攻略!悪魔王編!「届け、この思い」
俺は僅かずつ、しかし足を止めずに迫って来る第四悪魔を見つめていた。
「圧し止められて無いなぁ。もしかして第四だけじゃ無くて他の悪魔もセットでプレイヤーの邪魔に入ってるのか?」
魔法職の攻撃魔法が大量に第四悪魔に着弾しているのがこの距離からでも見えてはいたのだが、それでも第四悪魔が完全に足を止めると言った空気は見られない。
俺が向こうに出向いた方が良いのか、それとも万が一に備えてここで待機していた方が良いのか、判断に迷う。
「あ、なんだ、ここからでも届く遠距離攻撃があれば支援ができるじゃん。・・・やっても良いモノだろうか、それは?」
一応は膨大なMPを使って遠距離攻撃はできなくも無い。しかしそれがこの距離で届くか?と言われると、届く、確実に。
じゃあソレをやった場合、プレイヤーの助けになるか?と言うと、多分なるだろう。
「貢献度的にその時はどうなる?直撃した時の威力調整とか分からんぞ?と言うか、当てられるのか?めっちゃ小さいじゃんこの距離から目標って。狙い外して通り過ぎちゃいそうじゃん?」
幾ら第四悪魔が巨体であってもだ。それがまるで小指の爪程の大きさにしか見えない位に距離が離れているのである。
そんな距離から狙って撃っても当たらない可能性の方が高いだろう。当てる自信も俺には無い。
だがこれ以上、今以上に現状が悪くなる前に試してみた方が良い事でもある。もしかしたらマグレで当たる可能性も否定できない。
「これじゃあギャンブルと変わらんなぁ。まあMPは余り気味だから一撃くらいはやってみても良いか。」
外れた時にはソレを修正して二発目、三発目を放ってみて、それで駄目そうならその時に止めればいい。
MPにはそれ位の余裕がある。と言うか、有り余っていると言っても過言では無い。
「MP自然回復があるんだよなぁ。それが化物じみた回復量って、いや、そもそも「魔王」だから当たり前なの?」
俺は拳を握ってそこに意識を向ける。遠い目標を外さない様にする可能性を上げるならば砲弾となるモノを巨大にすればいい。

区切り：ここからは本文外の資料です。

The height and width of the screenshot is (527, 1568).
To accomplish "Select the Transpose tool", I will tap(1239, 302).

拳にMPをばんばん注ぎ込む。以前に第六悪魔に撃ち込んだ例のアレをもっともっとデカくしたモノを第四悪魔を狙って放つ。
「これ位大きければ掠るくらいはするだろ。・・・と言うか、威力が減衰して着弾威力が減るとか有り得るか?まあ、良いかそこら辺は。」
そこまでの速度は出ていないその巨大な光の丸い塊。だが確実に第四悪魔へと向かって進んでいる。

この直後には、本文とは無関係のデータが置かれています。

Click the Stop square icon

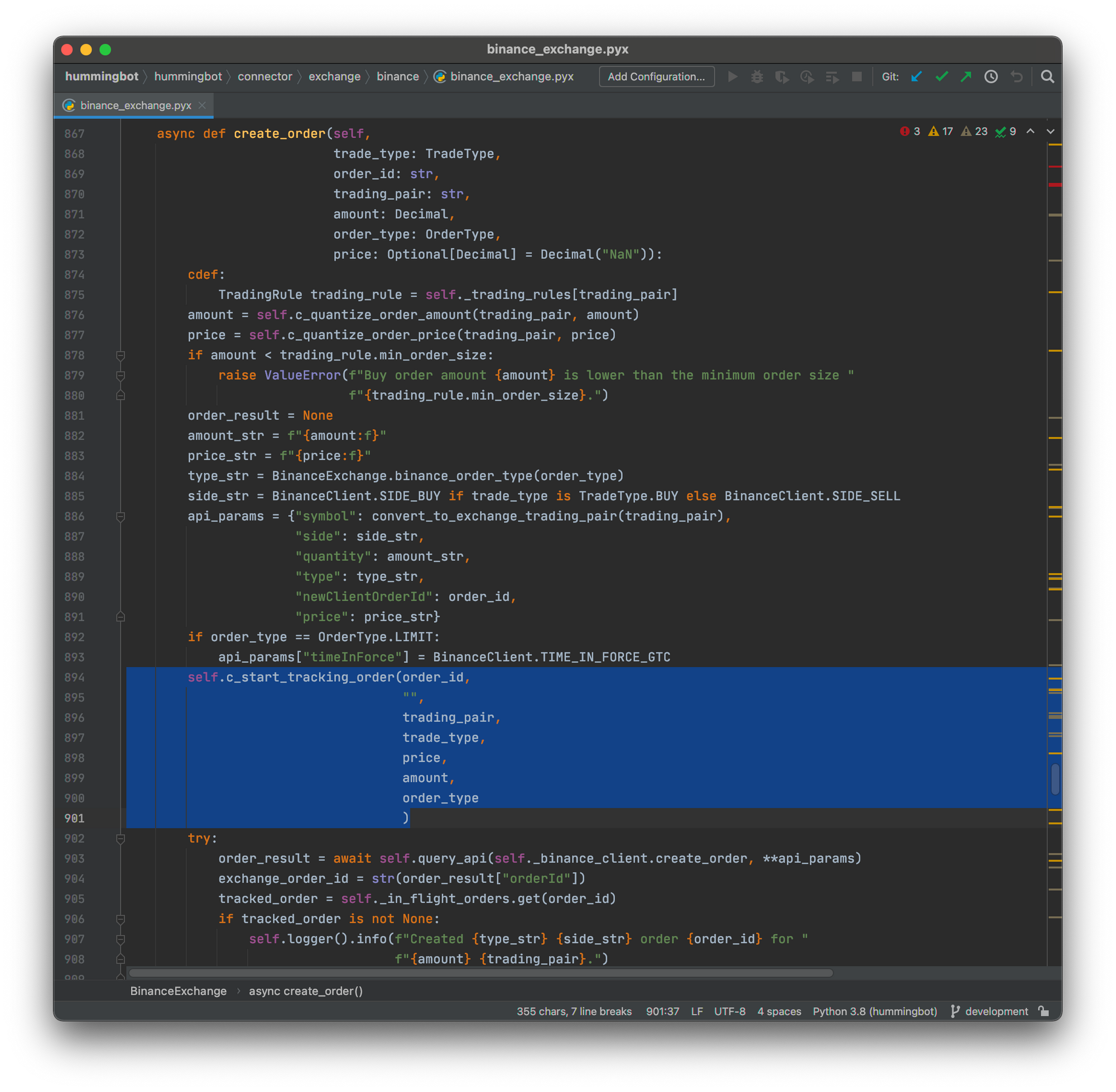[857, 77]
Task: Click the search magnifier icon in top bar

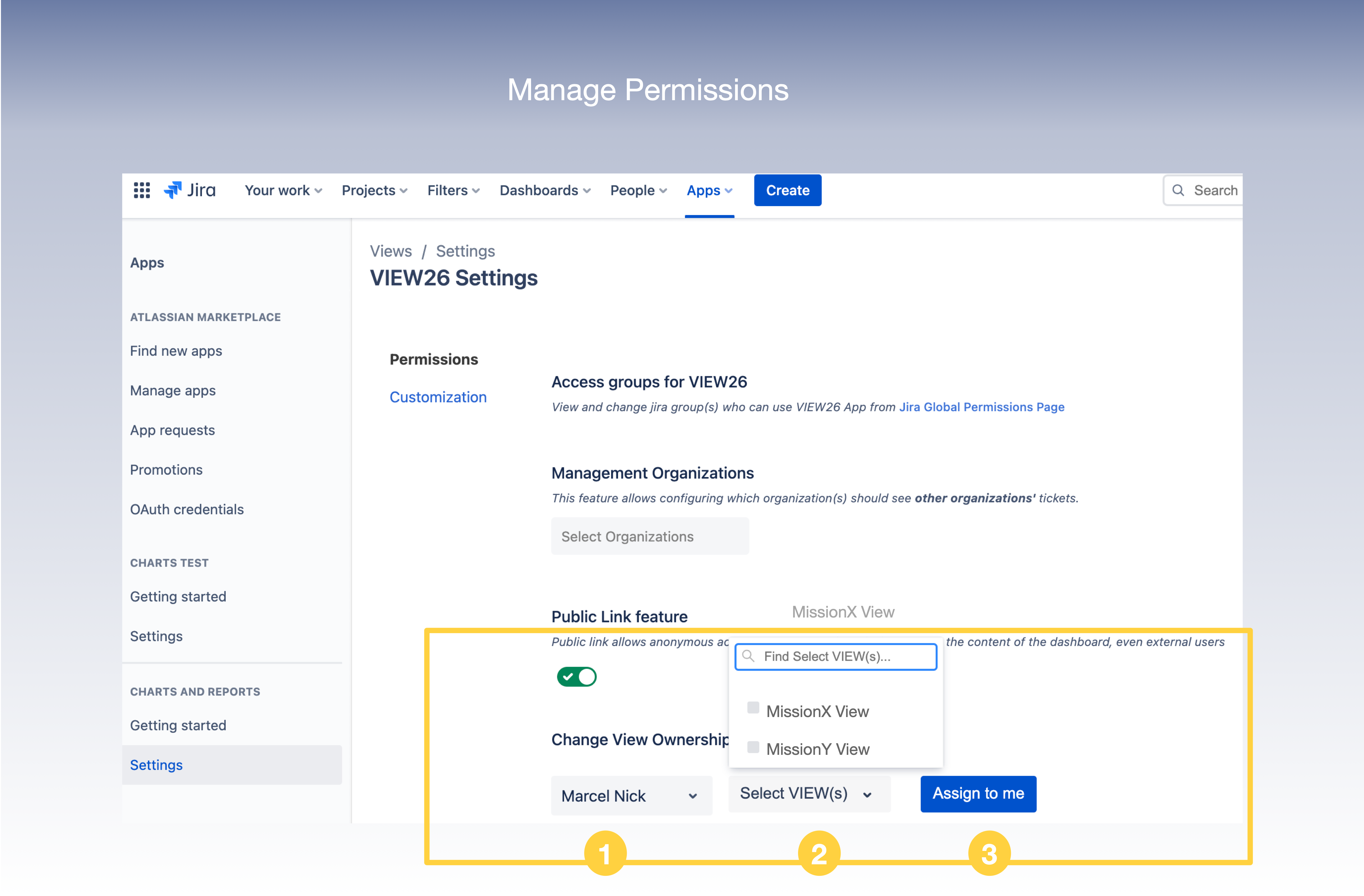Action: pos(1178,190)
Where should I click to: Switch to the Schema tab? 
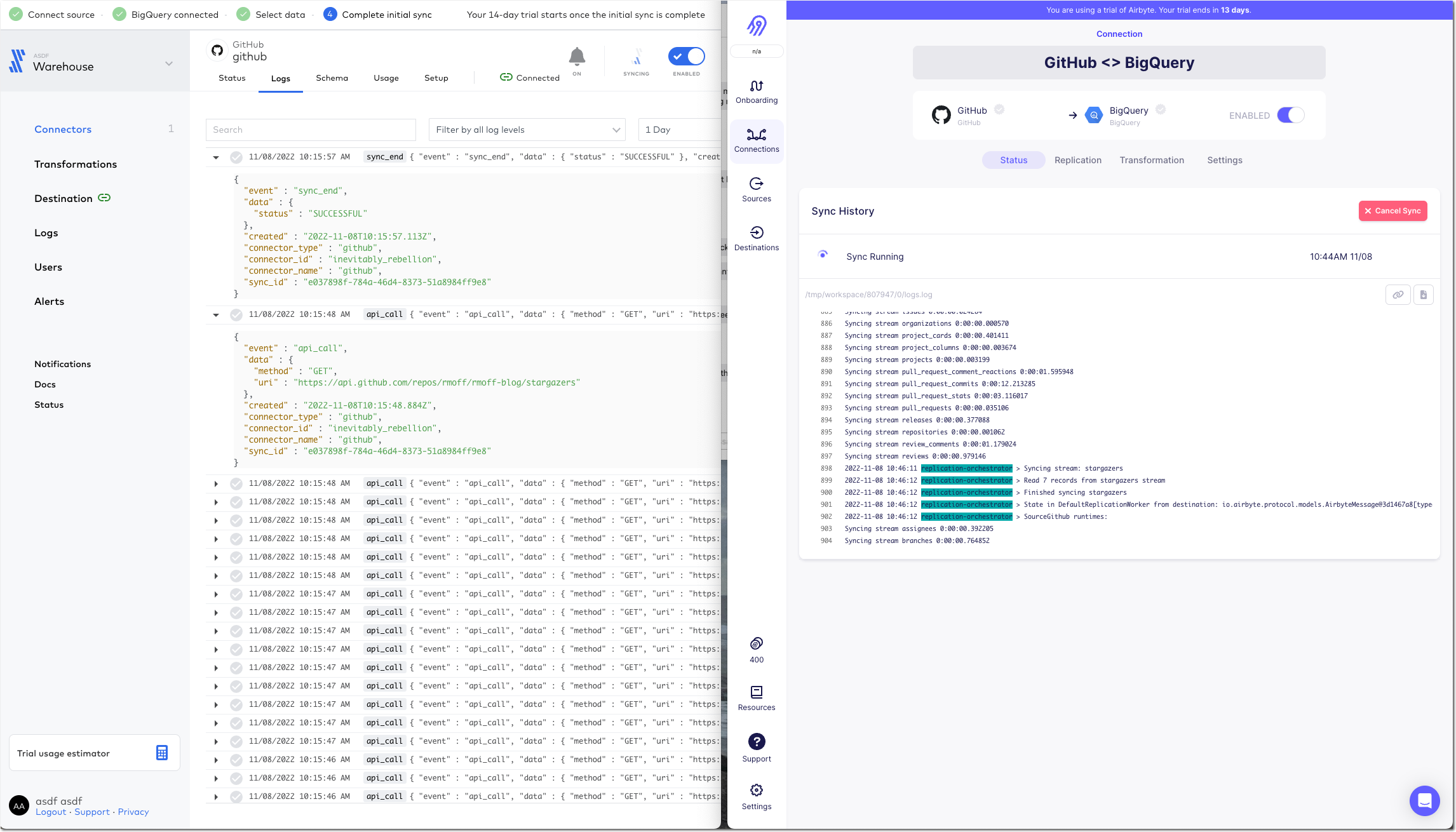point(332,77)

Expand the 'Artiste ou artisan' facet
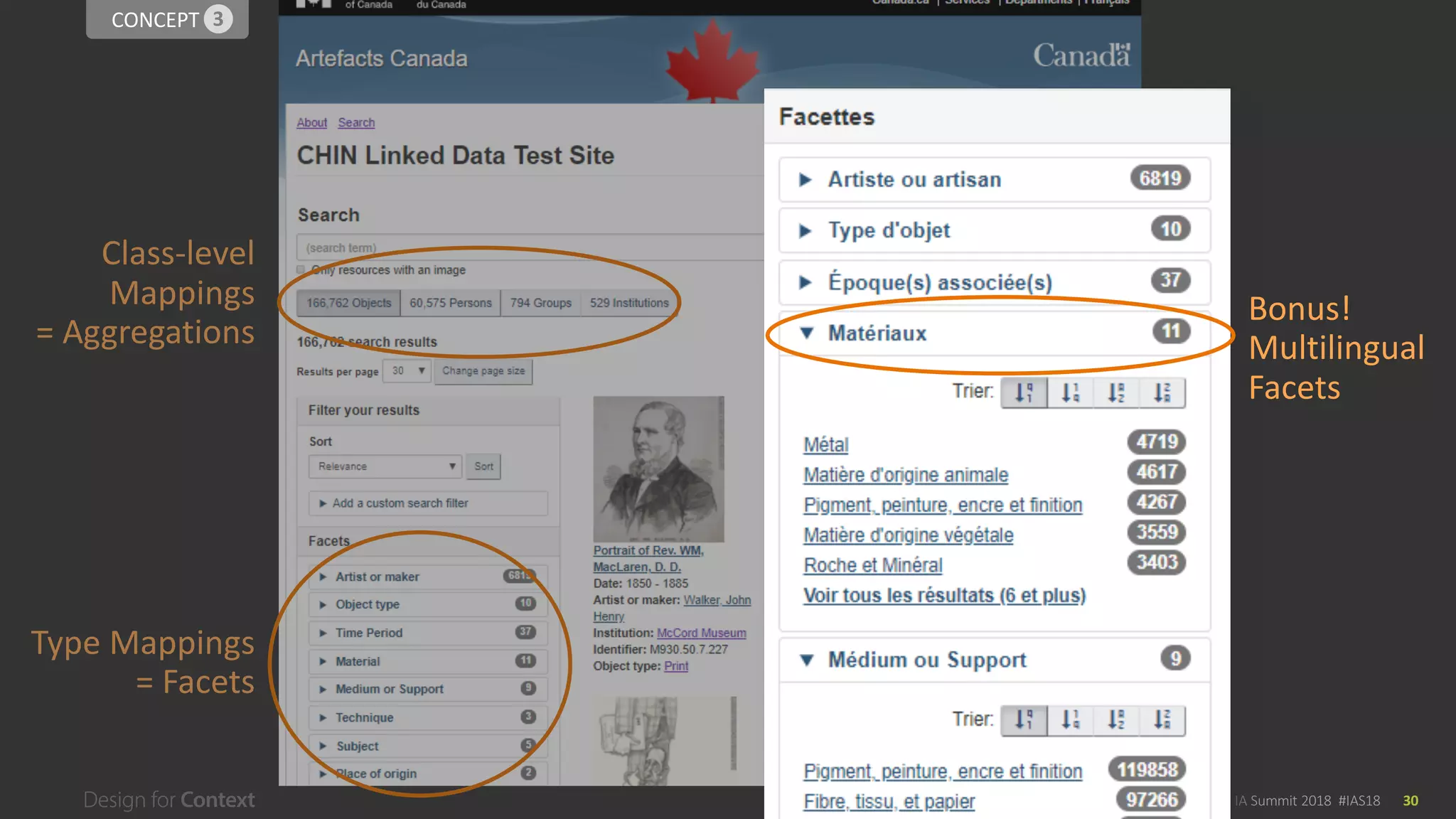914,179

「あ。躱されるかもしれないって所までは考えて無かった。うーん?しょうがないか。後は運を天に任せれば良いや。・・・遠距離からでも多少は軌道修正とかできんのかね?」
遠距離攻撃を自由自在に操作できるとかアルアルパターンだ。俺はソレを少しだけ意識してみたのだが、余りにも既に遠くに行ってしまっていてソレがどれ位修正できたのかがイマイチ分からない。
「うーむ、ならいっその事狙ってる第四悪魔をずっと意識していればそっちに勝手に命中してくれるかな?それ位しかこの距離で出来る事は無さそうだ。」
こうして俺はまだ到着までもう少し時間が掛かりそうな光弾へと視線を注ぎ続けた。